We are hundreds of thousands of dollars behind friends who just got jobs after high school working where they were actually needed — as mechanics, plumbers etc.


- David Beattie, Mont Albert

David doesn’t clarify whether he was part of the (commencing) class of ’89 (or later), or whether like me, the goalposts were moved after he started his law course. If he was in the former category, I reckon that he was under a fair bit of notice as to “the myth of middle-class advancement” even in 1989. But I wouldn't be too harsh on him; teenagers have always been lemming-like creatures, making bad decisions in the interests of peer conformity.

Comments:
i can make bad mistakes all by myself thank you very much
 
Speaking of mistakes and misattributions -- I might point out here that the HECS rates in the early nineties were quite small (I seem to remember I started collecting them in second year and ended up with less than $10,000 including a fourth year), so if you happened to have graduated at that time and are tens of thousands of dollars in debt, then my recommendation is to thank the bank for lending that to you. God knows, they wouldn't lend money to some of us, and we had to live off $130 a week.

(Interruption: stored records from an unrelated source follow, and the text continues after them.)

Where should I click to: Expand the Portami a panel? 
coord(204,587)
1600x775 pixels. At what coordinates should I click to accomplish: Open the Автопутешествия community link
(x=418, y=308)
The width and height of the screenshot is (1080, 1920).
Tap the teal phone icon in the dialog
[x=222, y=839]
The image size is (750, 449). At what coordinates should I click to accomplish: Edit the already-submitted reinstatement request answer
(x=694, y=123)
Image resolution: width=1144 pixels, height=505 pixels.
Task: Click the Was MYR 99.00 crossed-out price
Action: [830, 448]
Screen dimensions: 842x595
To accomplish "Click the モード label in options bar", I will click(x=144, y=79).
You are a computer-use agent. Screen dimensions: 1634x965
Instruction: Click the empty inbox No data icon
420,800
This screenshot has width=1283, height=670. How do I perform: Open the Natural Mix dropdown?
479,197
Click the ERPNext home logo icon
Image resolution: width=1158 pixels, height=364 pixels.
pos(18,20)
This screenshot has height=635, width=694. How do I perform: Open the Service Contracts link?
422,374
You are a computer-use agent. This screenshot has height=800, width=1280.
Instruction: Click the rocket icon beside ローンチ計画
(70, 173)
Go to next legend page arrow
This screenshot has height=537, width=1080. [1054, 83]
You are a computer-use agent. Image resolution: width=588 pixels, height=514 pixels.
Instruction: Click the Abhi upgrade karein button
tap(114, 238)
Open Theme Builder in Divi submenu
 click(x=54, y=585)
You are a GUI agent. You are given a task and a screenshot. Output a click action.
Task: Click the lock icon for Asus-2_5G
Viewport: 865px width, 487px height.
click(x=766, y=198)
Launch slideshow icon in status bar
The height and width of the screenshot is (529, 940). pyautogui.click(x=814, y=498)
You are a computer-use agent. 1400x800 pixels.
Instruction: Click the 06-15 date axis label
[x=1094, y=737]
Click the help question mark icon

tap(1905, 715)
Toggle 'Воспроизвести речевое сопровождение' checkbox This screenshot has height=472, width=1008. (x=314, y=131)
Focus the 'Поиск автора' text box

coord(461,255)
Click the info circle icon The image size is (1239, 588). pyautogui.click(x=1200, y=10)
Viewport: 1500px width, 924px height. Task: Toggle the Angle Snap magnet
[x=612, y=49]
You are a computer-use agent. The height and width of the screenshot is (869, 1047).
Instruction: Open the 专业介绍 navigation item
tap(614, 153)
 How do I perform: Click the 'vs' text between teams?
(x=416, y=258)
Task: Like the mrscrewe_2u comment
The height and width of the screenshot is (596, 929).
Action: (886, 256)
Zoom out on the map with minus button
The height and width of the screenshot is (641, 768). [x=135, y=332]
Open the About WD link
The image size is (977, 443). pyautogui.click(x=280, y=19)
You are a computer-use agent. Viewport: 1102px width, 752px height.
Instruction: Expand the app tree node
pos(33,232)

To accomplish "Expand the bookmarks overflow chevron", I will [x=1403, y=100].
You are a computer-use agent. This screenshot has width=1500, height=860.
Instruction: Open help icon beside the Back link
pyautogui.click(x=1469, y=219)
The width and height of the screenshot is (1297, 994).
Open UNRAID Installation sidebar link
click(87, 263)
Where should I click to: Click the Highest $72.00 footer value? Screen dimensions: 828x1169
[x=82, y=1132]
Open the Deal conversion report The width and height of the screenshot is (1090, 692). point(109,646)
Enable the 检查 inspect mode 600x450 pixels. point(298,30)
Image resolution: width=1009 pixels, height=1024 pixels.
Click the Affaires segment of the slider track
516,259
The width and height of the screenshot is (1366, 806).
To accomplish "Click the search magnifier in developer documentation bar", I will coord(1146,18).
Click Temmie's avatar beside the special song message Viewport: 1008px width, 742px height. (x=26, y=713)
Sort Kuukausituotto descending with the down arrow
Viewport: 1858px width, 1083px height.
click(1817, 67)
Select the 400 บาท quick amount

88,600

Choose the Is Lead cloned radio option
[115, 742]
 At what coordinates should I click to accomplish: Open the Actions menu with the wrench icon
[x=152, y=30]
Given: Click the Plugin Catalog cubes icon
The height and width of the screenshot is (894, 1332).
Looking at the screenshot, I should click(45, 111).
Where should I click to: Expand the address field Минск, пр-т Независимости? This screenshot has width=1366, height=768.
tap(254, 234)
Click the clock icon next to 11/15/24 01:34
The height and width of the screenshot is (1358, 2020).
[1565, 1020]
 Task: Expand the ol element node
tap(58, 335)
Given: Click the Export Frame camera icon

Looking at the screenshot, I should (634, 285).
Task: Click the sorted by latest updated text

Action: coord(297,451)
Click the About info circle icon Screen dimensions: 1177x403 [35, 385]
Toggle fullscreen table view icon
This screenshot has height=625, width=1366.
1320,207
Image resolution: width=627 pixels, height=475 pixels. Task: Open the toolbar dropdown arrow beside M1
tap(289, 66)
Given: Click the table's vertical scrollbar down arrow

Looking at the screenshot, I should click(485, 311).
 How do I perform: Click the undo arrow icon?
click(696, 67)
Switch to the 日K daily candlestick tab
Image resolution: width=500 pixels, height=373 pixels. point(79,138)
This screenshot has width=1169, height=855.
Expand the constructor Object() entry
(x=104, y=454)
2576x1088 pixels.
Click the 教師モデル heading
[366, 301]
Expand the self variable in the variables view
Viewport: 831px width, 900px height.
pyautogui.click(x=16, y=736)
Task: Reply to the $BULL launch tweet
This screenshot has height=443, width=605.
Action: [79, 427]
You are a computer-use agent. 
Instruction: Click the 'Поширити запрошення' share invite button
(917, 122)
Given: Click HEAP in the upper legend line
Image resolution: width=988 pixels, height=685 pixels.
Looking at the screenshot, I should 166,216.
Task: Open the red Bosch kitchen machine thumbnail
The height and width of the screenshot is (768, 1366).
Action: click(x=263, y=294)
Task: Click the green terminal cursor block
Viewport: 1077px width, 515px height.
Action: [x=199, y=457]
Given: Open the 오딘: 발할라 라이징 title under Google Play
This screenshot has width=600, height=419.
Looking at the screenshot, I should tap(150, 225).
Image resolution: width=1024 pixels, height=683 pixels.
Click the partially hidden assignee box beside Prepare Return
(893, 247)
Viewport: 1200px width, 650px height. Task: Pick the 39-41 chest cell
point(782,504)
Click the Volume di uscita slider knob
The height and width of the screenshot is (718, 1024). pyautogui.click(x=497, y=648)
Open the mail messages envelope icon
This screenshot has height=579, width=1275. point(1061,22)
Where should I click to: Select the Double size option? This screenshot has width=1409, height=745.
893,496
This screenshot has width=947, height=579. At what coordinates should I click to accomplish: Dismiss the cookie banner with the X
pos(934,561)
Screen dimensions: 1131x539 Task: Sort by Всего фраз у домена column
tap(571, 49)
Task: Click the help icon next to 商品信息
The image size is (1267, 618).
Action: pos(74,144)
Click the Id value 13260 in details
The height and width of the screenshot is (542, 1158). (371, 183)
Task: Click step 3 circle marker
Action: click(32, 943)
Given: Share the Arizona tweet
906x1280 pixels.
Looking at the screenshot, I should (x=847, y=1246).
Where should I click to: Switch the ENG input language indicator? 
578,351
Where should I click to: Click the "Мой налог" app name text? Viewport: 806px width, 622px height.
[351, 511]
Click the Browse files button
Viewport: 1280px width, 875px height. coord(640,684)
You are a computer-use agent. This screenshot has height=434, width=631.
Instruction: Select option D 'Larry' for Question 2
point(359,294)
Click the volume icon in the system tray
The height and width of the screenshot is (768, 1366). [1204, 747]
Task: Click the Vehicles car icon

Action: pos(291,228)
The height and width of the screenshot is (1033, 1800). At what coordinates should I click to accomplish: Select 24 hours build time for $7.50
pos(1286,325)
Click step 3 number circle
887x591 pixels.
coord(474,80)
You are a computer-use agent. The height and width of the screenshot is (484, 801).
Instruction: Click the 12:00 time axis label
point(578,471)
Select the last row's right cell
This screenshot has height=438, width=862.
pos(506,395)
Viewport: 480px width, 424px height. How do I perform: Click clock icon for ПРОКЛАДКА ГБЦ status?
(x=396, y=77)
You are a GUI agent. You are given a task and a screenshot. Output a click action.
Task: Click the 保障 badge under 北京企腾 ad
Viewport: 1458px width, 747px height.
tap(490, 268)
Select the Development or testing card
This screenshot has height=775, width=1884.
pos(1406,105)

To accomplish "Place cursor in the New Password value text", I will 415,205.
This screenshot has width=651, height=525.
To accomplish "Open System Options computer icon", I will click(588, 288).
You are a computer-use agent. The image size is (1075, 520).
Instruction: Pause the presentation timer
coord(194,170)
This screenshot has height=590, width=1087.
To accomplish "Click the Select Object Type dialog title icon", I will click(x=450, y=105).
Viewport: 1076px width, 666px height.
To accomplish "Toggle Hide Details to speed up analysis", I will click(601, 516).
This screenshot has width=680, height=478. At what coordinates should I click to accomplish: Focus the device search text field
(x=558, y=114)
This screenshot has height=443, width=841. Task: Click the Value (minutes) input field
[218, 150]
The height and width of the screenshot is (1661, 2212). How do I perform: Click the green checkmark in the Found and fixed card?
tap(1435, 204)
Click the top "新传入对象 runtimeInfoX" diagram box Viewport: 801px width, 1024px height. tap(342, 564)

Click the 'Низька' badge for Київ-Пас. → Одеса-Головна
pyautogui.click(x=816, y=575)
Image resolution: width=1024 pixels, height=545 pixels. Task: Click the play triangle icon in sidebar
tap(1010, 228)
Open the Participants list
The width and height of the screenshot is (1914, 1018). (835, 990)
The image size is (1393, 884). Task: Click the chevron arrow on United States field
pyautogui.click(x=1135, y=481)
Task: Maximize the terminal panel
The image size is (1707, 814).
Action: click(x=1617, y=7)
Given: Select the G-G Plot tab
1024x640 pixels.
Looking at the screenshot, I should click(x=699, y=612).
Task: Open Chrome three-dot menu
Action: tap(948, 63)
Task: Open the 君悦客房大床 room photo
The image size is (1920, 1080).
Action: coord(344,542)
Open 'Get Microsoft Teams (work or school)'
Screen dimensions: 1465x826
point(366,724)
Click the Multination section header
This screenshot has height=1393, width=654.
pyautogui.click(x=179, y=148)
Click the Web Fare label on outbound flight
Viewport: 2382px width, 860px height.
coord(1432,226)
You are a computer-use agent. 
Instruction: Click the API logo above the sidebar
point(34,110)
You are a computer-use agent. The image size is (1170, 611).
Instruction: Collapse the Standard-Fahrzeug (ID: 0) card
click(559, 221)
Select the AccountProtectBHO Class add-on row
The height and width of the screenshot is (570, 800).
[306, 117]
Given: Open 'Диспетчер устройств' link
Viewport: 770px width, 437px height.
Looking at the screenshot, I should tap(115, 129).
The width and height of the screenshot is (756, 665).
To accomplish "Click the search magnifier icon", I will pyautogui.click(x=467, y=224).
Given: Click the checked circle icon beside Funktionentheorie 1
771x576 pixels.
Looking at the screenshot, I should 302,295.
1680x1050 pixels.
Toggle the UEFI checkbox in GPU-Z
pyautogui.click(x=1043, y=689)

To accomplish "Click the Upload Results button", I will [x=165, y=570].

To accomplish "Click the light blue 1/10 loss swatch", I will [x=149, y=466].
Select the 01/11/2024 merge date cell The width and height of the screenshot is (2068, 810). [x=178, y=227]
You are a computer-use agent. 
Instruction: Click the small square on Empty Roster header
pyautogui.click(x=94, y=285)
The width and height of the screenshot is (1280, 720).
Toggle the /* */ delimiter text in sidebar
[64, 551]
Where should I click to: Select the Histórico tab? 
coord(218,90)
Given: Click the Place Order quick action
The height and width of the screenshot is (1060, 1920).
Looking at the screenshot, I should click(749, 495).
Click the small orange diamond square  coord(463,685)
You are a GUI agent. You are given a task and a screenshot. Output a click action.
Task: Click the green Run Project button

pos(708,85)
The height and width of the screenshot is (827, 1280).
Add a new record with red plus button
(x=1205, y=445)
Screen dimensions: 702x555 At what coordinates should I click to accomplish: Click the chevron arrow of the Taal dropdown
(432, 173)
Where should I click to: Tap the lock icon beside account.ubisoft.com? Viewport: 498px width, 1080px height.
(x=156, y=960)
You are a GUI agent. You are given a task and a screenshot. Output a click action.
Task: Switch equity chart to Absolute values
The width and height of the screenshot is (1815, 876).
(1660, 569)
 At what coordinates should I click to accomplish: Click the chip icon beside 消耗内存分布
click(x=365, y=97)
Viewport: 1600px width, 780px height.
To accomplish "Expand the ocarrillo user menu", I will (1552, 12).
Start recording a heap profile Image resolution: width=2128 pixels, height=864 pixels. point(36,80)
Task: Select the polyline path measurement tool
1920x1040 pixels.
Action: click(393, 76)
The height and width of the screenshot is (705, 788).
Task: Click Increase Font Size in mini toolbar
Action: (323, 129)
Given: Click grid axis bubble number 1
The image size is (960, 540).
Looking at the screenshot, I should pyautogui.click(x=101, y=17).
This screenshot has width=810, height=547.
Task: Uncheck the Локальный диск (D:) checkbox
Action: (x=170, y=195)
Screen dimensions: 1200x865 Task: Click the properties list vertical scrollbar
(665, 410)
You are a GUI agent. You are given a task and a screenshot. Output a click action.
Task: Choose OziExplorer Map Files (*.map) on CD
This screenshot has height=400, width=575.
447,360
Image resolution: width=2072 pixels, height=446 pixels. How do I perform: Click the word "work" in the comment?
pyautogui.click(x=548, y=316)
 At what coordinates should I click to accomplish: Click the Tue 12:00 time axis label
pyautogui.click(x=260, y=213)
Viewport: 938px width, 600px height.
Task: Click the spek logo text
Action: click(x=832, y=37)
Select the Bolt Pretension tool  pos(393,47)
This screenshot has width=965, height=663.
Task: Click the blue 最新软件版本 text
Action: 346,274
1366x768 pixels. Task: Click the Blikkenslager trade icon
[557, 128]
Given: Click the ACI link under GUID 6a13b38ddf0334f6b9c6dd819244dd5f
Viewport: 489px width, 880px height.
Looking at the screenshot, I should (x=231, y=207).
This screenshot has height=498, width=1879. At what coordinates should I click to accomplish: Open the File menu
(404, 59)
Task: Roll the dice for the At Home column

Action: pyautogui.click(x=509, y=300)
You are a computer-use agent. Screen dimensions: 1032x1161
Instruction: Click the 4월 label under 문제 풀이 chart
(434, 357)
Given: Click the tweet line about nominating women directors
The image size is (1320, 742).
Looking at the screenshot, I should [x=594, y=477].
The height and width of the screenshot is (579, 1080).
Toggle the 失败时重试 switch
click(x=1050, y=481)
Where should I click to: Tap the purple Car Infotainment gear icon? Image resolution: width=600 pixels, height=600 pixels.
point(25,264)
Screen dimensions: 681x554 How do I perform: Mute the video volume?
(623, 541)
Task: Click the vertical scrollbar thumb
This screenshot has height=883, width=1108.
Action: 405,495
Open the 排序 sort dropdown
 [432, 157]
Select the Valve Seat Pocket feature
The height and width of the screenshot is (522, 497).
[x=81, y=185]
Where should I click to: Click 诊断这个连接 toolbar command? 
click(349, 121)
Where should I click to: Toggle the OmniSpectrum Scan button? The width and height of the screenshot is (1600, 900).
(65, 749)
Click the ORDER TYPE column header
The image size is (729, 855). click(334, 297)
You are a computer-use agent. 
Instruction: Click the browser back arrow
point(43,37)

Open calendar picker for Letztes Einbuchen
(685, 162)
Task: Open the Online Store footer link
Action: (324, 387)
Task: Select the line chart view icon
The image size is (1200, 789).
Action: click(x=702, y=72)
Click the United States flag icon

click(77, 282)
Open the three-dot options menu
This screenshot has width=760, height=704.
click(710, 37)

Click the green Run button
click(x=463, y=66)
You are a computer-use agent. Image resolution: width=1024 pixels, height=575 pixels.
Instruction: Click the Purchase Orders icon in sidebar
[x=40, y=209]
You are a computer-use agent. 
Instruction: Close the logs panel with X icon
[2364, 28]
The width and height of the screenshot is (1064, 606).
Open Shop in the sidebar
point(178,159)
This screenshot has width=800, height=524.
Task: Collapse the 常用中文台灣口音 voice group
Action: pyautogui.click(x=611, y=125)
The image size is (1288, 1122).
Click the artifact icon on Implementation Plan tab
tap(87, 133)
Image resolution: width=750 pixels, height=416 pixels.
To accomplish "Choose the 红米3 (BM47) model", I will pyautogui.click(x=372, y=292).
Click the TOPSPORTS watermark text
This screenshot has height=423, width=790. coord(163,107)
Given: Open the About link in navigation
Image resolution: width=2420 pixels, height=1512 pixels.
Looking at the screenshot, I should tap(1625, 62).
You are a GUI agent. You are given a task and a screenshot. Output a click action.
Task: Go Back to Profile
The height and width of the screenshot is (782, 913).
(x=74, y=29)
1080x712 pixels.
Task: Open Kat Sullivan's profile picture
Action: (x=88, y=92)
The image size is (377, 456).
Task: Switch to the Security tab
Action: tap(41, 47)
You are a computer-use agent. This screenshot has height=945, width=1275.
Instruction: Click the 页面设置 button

The other missattribution is the comparison with friends who got jobs just after high school. Obviously someone has very succesful friends compared to the population at large (feel free to check the numbers on the ABS).

Personally, I don't have a lot of sympathy for someone who got a law degree and lives in Mont Albert. Some of us went to technical schools where 99% of the people couldn't have got into a law degree if they wanted to. Life's evidentally tough.
 
I'm the guy who wrote the letter. Conrad, I broadly agree:
(a) I started in 1989, and the fees then were one third what they are now, so I dont deny that people these days have it tougher by a long way

(b) My real complaint is the lack of information. There was definitely a big push about 'going to uni' and its cost a lot of people a lot of money. The unis have a very well funded propaganda arm in the 'Graduate Careers Council' and the media have generally played up uni benefits too much. I'm not arguing for people to be protected against themselves, but I am arguing for accurate information to be given out.